Security teams often underestimate the difference between “can access” and “can act.” Assistants can search, summarise, forward, modify, and trigger workflows faster than a human reviewer can intervene. That makes classic access reviews too slow and too static for assisted workflows. Guidance from the NIST Cybersecurity Framework 2.0 still applies, but it must be interpreted through the lens of execution authority, not just account ownership. In practice, many security teams encounter blast radius problems only after an assistant has already touched systems that were never intended to be connected in the first place.
How It Works in Practice
Blast radius grows when an assistant sits inside a trusted identity path. A user signs in, approves connectors, and then the assistant starts operating with delegated access across multiple systems. If that delegated access includes long-lived tokens, broad OAuth scopes, or shared service credentials, the assistant becomes a reusable execution layer rather than a constrained helper. Current guidance suggests treating the assistant as a separate NIST Cybersecurity Framework 2.0 asset with its own controls, logging, and approval rules.
Operationally, reducing blast radius means limiting what the assistant can do at runtime, not just what the user can see on paper. The strongest pattern is to combine workload identity with just-in-time authorisation and short-lived secrets. In other words, prove what the assistant is, issue only the minimum capability for the task, and revoke it when the task ends.
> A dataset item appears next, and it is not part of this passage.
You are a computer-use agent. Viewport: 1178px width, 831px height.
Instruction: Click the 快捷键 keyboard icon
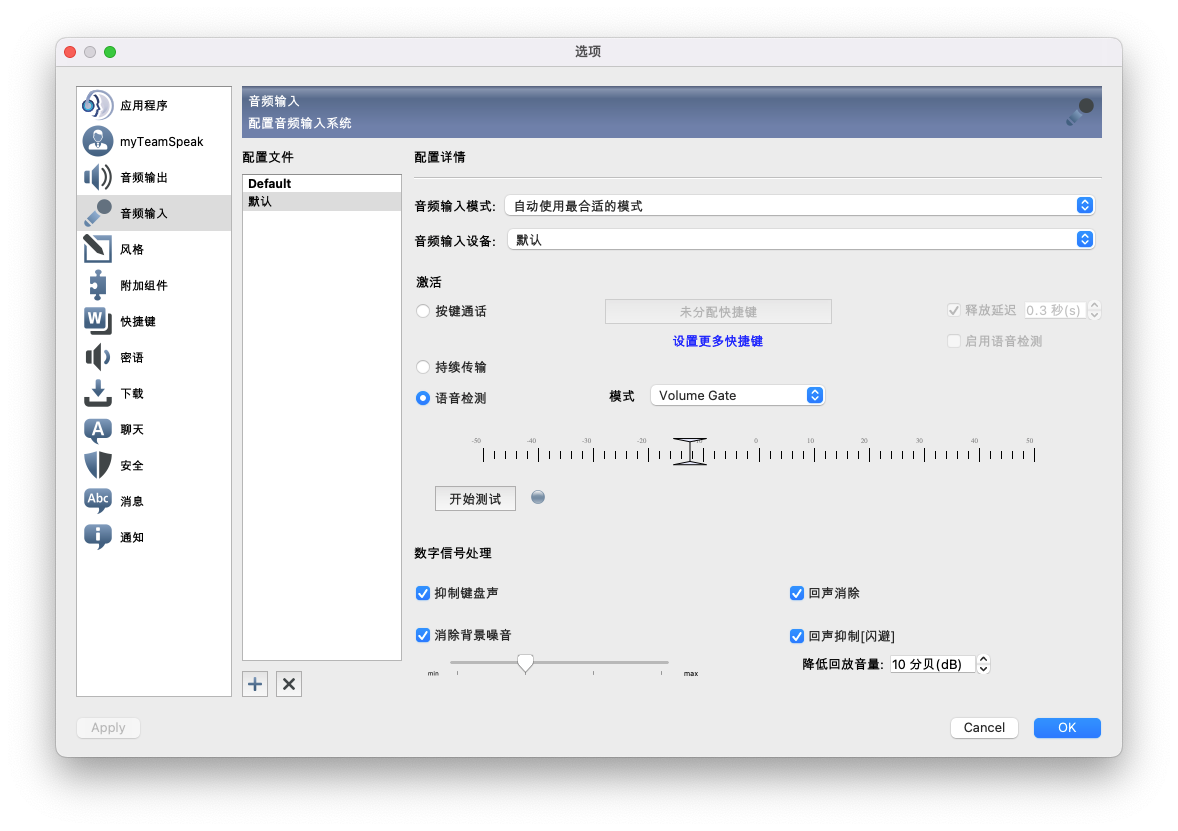click(97, 321)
That aligns with the way NHI exposure is amplified by secret sprawl and delayed remediation, as highlighted in NHIMG research on The State of Secrets in AppSec.
- Use per-task tokens instead of standing credentials for assistant actions.
- Scope connectors to specific apps, folders, or actions rather than full tenant access.
- Evaluate every sensitive request at runtime using policy-as-code.
- Log tool calls, downstream effects, and human approvals separately from user activity.
- Revoke access automatically when the assistant session, job, or workflow completes.
These controls tend to break down when assistants are chained across many SaaS platforms with shared admin scopes, because a single approval can cascade into broad cross-system execution.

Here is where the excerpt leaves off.